Communication in online courses
We don’t want our students to be unnecessarily overwhelmed. We want them to be challenged by what they’re learning, but we don’t want the words we use or the way we put things on the page to make them feel confused about what to do, when, and how. To this end, we offer the following tips:
- Choose your words carefully.
- Ask yourself: What information do my students need to know in order to do what I’m asking them to do?
- Give clear, step-by-step instructions.
- Try to anticipate what questions your students will ask and then answer those questions before you post something online. This will hopefully reduce the number of “I’m confused” emails you receive!
- Be succinct. You want enough words, but not so many that students get overwhelmed.
- Use visual cues to make things clear.
The online environment is very visual. This means that it’s not only our words that communicate, but also how those words are put on the page. Think about the following:
- Contrast: Use contrast to make important things stand out. Bold is the easiest way to do this. Font size is another example. Color also works, but best to use it sparingly.
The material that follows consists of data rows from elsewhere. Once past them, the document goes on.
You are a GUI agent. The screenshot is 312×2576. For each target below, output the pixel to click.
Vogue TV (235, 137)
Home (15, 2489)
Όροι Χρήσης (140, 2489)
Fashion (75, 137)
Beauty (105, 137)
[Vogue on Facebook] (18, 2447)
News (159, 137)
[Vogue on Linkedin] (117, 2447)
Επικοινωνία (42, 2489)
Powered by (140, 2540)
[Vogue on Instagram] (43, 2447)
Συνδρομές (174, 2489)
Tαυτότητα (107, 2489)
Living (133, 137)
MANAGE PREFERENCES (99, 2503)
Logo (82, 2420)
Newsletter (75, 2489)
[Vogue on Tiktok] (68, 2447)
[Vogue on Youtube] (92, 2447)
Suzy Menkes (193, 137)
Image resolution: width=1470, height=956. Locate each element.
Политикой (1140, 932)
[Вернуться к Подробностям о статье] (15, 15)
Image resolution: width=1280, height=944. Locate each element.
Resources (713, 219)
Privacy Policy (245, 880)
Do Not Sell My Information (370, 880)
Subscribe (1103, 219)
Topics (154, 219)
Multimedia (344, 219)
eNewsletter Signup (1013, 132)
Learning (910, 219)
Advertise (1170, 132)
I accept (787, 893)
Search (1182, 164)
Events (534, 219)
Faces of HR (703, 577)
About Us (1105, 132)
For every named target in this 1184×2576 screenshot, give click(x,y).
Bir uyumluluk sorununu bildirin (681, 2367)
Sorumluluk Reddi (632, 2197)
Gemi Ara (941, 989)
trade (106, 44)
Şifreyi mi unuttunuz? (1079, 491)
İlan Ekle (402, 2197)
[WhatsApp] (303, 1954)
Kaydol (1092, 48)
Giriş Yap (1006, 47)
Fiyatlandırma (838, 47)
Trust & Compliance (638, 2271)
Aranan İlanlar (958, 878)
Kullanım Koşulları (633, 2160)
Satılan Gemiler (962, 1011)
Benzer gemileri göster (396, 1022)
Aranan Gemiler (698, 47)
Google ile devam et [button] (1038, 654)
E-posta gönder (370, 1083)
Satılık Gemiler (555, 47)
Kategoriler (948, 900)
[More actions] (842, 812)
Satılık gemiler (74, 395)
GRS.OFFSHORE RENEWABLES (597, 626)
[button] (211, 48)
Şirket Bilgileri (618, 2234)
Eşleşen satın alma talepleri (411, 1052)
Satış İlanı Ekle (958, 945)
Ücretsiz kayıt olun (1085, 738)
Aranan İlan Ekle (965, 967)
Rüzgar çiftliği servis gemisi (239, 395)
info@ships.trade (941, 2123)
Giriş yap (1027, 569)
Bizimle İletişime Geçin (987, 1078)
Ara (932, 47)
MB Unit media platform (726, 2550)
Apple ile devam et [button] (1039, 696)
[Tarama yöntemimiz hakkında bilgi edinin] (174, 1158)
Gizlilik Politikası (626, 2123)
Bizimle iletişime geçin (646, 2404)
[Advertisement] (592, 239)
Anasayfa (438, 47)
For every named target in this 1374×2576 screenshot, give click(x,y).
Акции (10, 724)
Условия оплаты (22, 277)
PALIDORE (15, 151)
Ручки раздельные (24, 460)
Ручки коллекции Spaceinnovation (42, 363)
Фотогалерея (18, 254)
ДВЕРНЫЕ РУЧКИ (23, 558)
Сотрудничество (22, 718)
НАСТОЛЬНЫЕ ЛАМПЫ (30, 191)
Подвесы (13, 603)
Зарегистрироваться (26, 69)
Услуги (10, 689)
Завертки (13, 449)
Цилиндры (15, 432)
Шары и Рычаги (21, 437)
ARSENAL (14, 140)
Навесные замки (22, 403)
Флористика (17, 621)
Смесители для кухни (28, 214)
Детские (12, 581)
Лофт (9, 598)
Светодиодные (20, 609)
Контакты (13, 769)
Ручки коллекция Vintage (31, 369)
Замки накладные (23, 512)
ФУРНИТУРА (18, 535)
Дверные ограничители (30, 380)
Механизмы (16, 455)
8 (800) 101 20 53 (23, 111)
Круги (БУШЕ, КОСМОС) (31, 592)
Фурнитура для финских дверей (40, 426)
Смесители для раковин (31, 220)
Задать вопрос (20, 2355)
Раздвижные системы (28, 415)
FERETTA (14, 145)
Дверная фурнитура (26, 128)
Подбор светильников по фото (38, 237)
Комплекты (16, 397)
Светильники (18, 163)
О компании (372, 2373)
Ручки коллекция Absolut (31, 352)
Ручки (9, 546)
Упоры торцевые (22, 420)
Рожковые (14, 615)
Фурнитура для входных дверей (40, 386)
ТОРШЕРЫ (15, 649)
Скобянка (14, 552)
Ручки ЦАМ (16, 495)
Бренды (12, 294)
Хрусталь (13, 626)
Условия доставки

- Repetition: Bullet points are an example of this. They help the eye to see that things are part of a related list.
- Alignment: You can communicate how ideas are related to each other through alignment. This can be seen on the page that you’re looking at right now!
- Proximity: Text that is related should be closer together. Add white space when moving to a new topic or idea.
Images can communicate ideas and also provide a pleasing change of scene on a page. Here are three levels of images to consider:
- Decoration: The image is just there to decorate the page. Probably best to avoid this as it usually just clutters things up.
- Illustration: The image is related to the content. This is fine to add to your course pages.
- Communication: This is when an image encapsulates the information you’re trying to convey. This is the most powerful way to use images.
Presence in online courses
Students will be more engaged in your course if they know that you’re present and if you encourage them to be present. Here are some ways to model and encourage presence:
- Include a picture of yourself on your homepage or welcome page.
- Post a welcome video so students can get to know you.
- If you’re comfortable doing so, occasionally share some personal information. Like a picture of your dog. Or of your messy desk. Or of your morning cup of coffee. Because students aren’t able to see you in person and get to know you from your body language, facial expressions, etc., sharing something of yourself in this way can help to build a connection.
- Video lectures help students get to know you a bit more. If you dislike seeing yourself on video, screencasts are also good. Just hearing your voice helps to provide a personal, human touch. Remember that videos and screencasts do not need to be of professional quality as long as they are clear.
- Be present in discussion forums. You can’t answer every question or be involved in every exchange, but being there frequently (if briefly) is important!
- Require class discussions and other peer-to-peer interactions.